Florida employment attorney David Miklas gave some intelligent tips on filling those jobs on LinkedIn.
You can read this and say, “duh,” but so many businesses ignore this.
You can’t pay bottom-of-the-barrel wages because you could in 2019. Not posting the salary doesn’t make people assume the salary is too high–they guess it’s too low.
I know this advice is painful because business owners struggle with inflation. And restaurants and other small businesses suffered greatly during the shutdowns, many failed, and some are still struggling to recover. Telling employers to up salaries feels like pouring salt into their wounds.
But keep these things in mind:
- If you can’t run your business without staff, you either pay market rates or shut down.
- If you can hire below market rates, these employees will likely quit, or you’ll need to fire them. Think about all that money you spend on training them. Wouldn’t it be cheaper to hire someone you can keep rather than having to hire, train, fire, hire, train, quit, hire, train, quit for ever and ever?
- People talk these days. Gone are the days when you could cow your employees into not talking bout their wages. It’s all out in the open.
- You’re wasting your time interviewing people who wouldn’t take the job if you don’t post your salary ranges.

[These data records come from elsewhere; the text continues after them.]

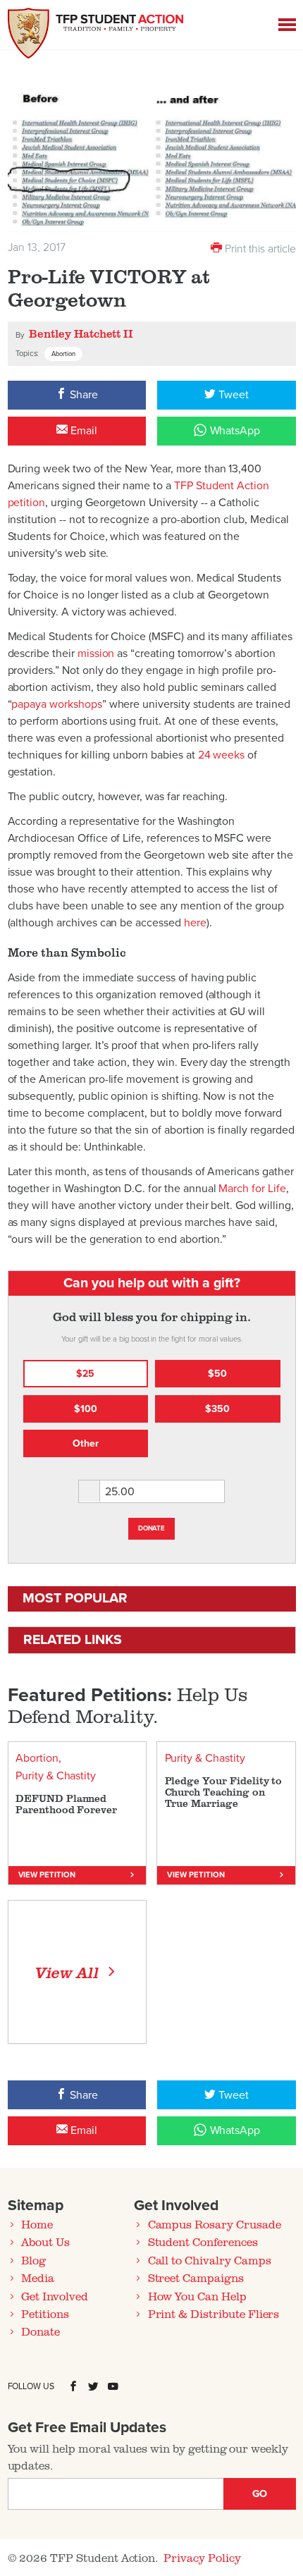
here (195, 923)
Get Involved (54, 2296)
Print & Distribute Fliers (214, 2314)
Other (86, 1443)
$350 (217, 1409)
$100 (85, 1409)
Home (37, 2224)
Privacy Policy (201, 2557)
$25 (85, 1374)
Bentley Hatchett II (81, 333)
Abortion (63, 354)
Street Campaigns (196, 2278)
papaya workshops (56, 704)
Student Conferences (203, 2242)
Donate (152, 1528)
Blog (33, 2260)
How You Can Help (197, 2296)
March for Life (251, 1189)
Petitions (45, 2314)
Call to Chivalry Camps (209, 2260)
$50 (217, 1374)
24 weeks (221, 755)
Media (37, 2278)
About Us (45, 2242)
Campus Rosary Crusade (214, 2224)
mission (96, 653)
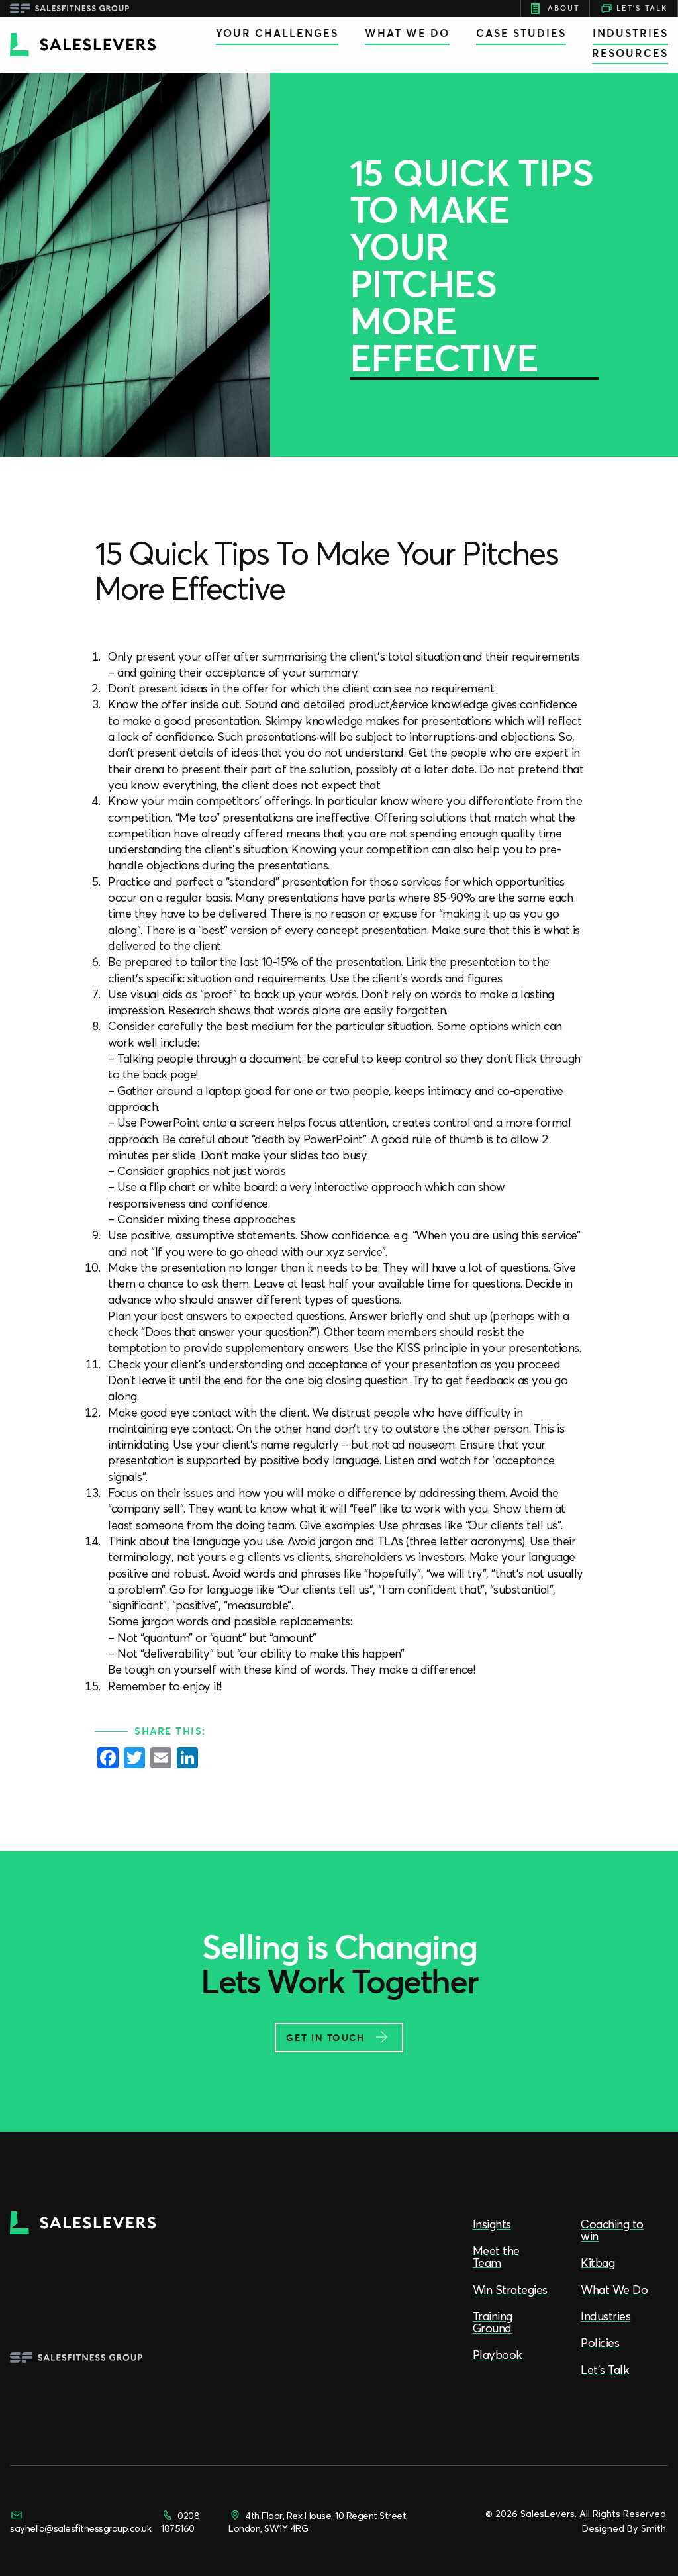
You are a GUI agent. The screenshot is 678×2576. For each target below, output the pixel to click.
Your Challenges (277, 33)
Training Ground (492, 2322)
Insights (492, 2224)
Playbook (497, 2354)
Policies (600, 2342)
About (563, 8)
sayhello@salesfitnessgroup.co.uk (80, 2528)
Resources (630, 53)
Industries (630, 33)
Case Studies (521, 33)
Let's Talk (641, 8)
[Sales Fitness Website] (69, 8)
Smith (653, 2528)
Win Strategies (510, 2289)
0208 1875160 (180, 2522)
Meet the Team (496, 2256)
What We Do (407, 33)
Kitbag (597, 2262)
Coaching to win (612, 2230)
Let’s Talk (605, 2369)
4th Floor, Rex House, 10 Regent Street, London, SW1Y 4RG (318, 2522)
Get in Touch (325, 2038)
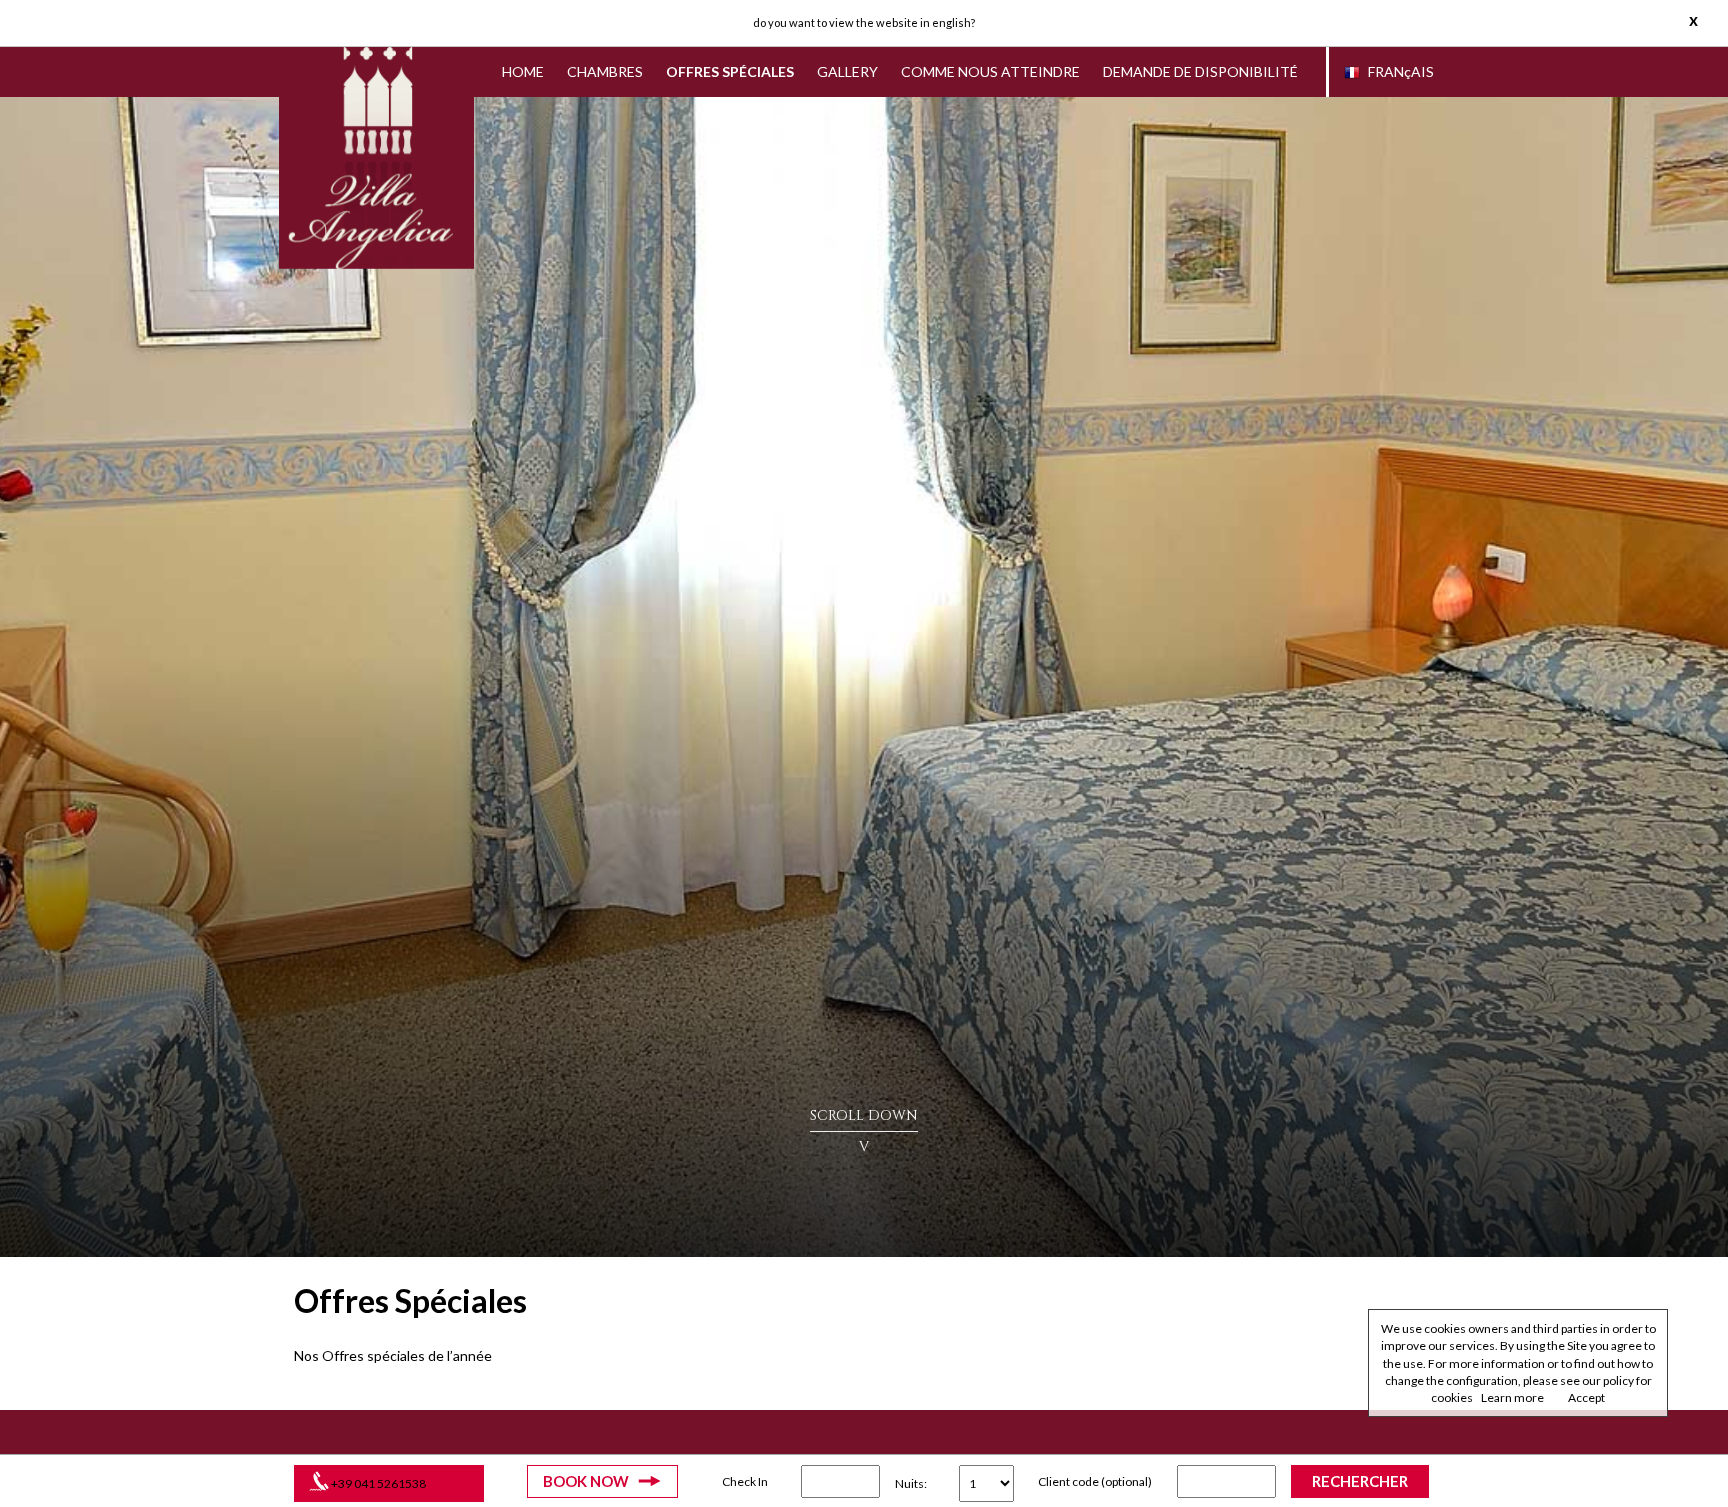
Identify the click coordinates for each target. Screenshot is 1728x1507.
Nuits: (911, 1483)
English (951, 22)
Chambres (605, 71)
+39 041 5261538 (378, 1483)
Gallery (847, 71)
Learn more (1512, 1397)
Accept (1586, 1397)
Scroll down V (864, 1131)
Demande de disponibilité (1200, 71)
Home (523, 71)
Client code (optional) (1095, 1481)
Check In (745, 1481)
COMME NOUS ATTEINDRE (990, 71)
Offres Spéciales (730, 71)
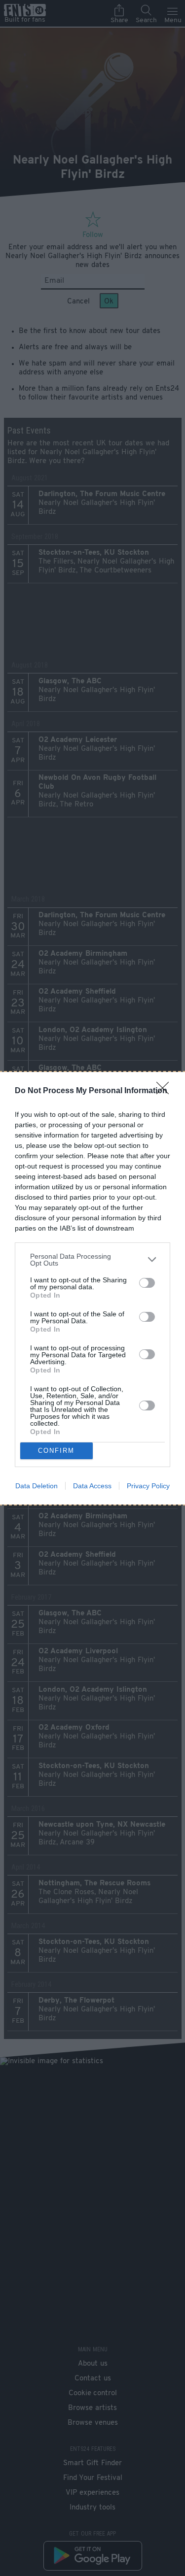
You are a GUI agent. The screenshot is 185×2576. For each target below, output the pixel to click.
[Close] (165, 1091)
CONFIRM (56, 1450)
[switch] (147, 1283)
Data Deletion (36, 1486)
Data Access (92, 1486)
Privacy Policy (148, 1486)
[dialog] (92, 1288)
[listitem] (92, 1260)
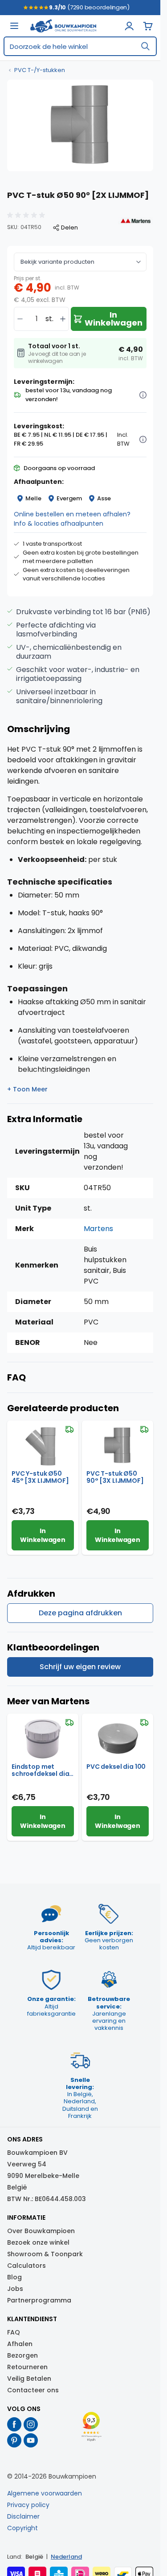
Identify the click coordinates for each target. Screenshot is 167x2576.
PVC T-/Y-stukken (39, 70)
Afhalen (20, 2343)
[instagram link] (31, 2424)
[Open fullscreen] (80, 125)
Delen (69, 227)
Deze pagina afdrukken (80, 1613)
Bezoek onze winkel (38, 2242)
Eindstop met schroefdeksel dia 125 (40, 1770)
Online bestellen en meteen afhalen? (72, 514)
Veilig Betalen (29, 2378)
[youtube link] (31, 2440)
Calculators (26, 2265)
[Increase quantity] (63, 319)
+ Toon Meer (27, 1089)
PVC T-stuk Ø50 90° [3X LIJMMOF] (115, 1477)
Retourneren (27, 2367)
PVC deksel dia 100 (116, 1766)
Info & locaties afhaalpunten (58, 523)
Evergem (69, 498)
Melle (33, 498)
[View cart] (148, 25)
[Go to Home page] (63, 25)
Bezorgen (22, 2355)
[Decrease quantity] (20, 319)
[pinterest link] (14, 2440)
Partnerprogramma (39, 2300)
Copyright (22, 2528)
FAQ (13, 2332)
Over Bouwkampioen (41, 2230)
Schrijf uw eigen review (80, 1667)
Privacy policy (28, 2504)
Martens (98, 1229)
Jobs (15, 2288)
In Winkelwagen (42, 1535)
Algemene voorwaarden (44, 2493)
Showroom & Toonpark (45, 2254)
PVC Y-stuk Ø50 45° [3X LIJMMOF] (40, 1477)
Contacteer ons (33, 2390)
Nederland (66, 2556)
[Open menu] (14, 25)
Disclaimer (23, 2516)
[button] (27, 215)
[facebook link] (14, 2424)
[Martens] (135, 220)
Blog (14, 2277)
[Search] (145, 46)
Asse (104, 498)
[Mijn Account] (129, 25)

- Your wages should be honest. Don’t say you’re hiring at $15 an hour and then offer $12.
Take Miklas’ advice, and your business will be better off. For sure.
Image by Gerd Altmann from Pixabay
Any company that hires below the minimum wage of the geographic area is just asking to be closed down. The company should be perfectly clear about what the job duties are and what pay they are offering.
It’s one thing to find entry level employees. It’s a wholly different challenge to retain them. Previously, employers have — wrongfully, in my opinion — treated entry level employees as totally expendable. The workplace climate has now completely changed. There are now 2 jobs for every applicant, not the other way around. I agree that employers need to pay a fair wage, be transparent, and treat their entry level employees with dignity and respect. If people are paid and treated fairly, they tend to stick around. Otherwise, it’s a continuous, expensive — in terms of time, energy and money — revolving door.
We are struggling with this very thing. Our problem is that we are a non-profit trying to help people step out of poverty and our grantors are often very specific about what percentage of the grants can go to employee pay and benefits. That percentage makes us hire people at way less than the market rates, so we are floundering. Only people that feel the calling to help people will accept such wages and even then, it’s tough.